Six years. That’s how long I have been out as a proud gay man. But 23 years is how long I have been an undocumented immigrant in the United States of America. My name is Jesus Chavez, I am 25 years old, and I am an undocuqueer.
As an undocumented and queer person of color, I live an undocuqueer life. I have come out as gay, and I have come out of the shadows as undocumented. These two parts of me have driven me to overcome obstacles, but also to live with anxiety and fear at the tips of my fingers.
During President Obama’s administration, we had hope. Undocumented youth, often led by those who are also LGBTQ, pushed for and won relief through a program called DACA, Deferred Action for Childhood Arrivals. This two-year renewable program provided temporary relief from deportation, and a work permit for young immigrants brought to the U.S. as children. Despite this program, the Obama administration still deported millions and separated families. This will only worsen under the Trump administration, raising even more fear in my community.
Over the past five years, since the beginning of the DACA program, I have been able to get a job, graduate college, and advance in my life. But all of that could be easily erased if the new president chooses to end the program, as he promised to do numerous times during his campaign. The goals and aspirations of almost 800,000 could be dashed away with just one executive action.
I was three years old when my parents decided to immigrate to the United States. What were their reasons… survival! We lived in an adobe home with a dirt floor, and no running water and electricity. Resources were limited, and my dad could not find work. I often think about my parents’ decision and the difficulty they faced for choosing to leave their home.
My experiences of being undocumented, gay, and carrying the weight of my parents’ aspirations have allowed me to be resilient and survive in this country — even though it often feels like many of its citizens would rather I just disappear. While I am lucky to have the support of my family when I came out, my rejection came at the hands of a government that refuses to accept that I am a citizen of this country, even if my birth certificate does not reflect that.
Being undocumented was something I had to conform to, embrace, and sometimes deny. It has complex layers that barred me from the normal parts of life many people take for granted — like driving and getting a driver’s license. For many people, finding a job can be a daunting task in itself. Now imagine working under the table, or having an employer discriminate against you for your immigration status, despite having a work permit.
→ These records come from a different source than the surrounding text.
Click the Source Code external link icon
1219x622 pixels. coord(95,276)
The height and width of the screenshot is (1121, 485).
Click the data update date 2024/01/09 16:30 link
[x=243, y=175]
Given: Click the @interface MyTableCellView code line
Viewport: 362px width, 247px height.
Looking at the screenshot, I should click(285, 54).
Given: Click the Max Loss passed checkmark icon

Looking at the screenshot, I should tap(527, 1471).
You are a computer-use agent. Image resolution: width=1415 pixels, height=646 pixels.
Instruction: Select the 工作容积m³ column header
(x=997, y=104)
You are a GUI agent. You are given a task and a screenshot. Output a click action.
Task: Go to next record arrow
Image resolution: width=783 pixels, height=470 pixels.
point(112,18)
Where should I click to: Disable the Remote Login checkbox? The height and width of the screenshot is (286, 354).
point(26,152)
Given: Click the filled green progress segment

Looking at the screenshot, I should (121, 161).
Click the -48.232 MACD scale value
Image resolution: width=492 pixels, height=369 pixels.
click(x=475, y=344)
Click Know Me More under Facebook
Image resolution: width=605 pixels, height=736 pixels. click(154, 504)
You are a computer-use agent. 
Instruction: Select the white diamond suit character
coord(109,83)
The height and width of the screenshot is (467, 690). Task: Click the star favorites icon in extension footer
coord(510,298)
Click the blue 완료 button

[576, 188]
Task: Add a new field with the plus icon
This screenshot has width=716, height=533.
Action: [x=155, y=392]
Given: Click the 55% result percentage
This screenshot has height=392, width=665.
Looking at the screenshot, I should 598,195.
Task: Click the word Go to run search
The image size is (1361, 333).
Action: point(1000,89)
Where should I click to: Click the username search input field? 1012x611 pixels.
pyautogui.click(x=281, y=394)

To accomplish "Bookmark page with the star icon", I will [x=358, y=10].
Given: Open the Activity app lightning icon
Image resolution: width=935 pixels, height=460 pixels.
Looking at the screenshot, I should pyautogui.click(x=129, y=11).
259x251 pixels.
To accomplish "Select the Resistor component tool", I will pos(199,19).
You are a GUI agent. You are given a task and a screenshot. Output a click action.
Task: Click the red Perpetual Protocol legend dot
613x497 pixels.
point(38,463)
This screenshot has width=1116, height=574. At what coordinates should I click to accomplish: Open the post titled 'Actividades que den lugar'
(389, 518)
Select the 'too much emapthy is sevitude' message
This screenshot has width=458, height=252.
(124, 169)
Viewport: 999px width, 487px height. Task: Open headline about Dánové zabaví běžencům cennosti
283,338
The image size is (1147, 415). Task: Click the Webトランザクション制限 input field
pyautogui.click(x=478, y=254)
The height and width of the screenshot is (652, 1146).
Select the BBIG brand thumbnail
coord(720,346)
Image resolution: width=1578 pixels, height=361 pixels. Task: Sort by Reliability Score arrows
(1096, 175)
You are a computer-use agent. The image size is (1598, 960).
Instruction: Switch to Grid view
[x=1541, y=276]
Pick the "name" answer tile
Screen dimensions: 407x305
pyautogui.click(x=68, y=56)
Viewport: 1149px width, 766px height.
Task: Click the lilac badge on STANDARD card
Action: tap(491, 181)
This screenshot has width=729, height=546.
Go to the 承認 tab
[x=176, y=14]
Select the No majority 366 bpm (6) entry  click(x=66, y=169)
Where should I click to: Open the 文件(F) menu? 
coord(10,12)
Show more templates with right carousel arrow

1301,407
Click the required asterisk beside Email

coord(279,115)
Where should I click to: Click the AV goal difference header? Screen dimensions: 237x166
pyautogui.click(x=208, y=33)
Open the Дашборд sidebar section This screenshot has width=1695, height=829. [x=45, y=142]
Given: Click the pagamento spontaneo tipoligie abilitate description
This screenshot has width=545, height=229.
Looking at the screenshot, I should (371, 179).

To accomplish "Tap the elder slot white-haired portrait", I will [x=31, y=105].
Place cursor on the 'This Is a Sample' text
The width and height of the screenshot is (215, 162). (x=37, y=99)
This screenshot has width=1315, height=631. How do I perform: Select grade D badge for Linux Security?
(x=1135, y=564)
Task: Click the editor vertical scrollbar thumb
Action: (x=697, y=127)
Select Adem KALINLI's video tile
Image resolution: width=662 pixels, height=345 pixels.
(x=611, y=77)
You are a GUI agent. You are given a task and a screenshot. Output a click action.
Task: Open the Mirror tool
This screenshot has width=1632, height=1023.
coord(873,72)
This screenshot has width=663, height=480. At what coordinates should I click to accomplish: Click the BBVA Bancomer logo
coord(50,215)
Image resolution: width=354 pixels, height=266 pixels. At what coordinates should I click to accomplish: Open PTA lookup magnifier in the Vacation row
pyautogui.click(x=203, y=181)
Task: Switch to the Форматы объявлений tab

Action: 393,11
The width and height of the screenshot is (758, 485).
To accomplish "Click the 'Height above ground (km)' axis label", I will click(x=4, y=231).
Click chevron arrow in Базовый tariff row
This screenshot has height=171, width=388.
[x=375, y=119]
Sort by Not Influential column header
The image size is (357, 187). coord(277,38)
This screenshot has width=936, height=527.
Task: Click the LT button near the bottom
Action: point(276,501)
On a more personal level, even dating can be tricky. You question yourself: should I tell him? Will he be accepting? Will he take advantage? Will he think I want to marry him to adjust my immigration status? Is he a citizen? Does he realize I can’t travel abroad? And so we undocuqueer people sometimes have to survive by going back into the shadows. This is the common ground that the immigrant justice movement shares with the LGBTQ movement. For many years, LGBTQ individuals hid their identity to conform to society and “feel safe.” And the sad reality is, in this administration, neither LGBTQ or undocumented immigrants are safe.
And while many people in the LGBTQ community cannot fully understand what it means to be undocumented, I want people to know that we are in this together and that hundreds of thousands of people like me are facing a significant threat. In my experience, the worst thing one can do is to dehumanize me without getting to know me; label me without understanding what “illegal” signifies, and threaten me with detention and deportation. I want people to know that Mexico is not “my country.” I haven’t been able to visit since I left as an infant. To deport me now would mean sending me to a place I don’t even know.
We may not know what is going to happen during this new administration. But we do know that as LGBTQ individuals, we are diverse. We all come from somewhere; we all have a story to share, and we all are individuals. But as individuals, we must also take the time to learn, to read, to share and grasp these stories, and avoid simple judgments hurtful to me and my undocuqueer community. We are living difficult times, but like many leaders before us, we will continue to fight and prevail to achieve justice for all.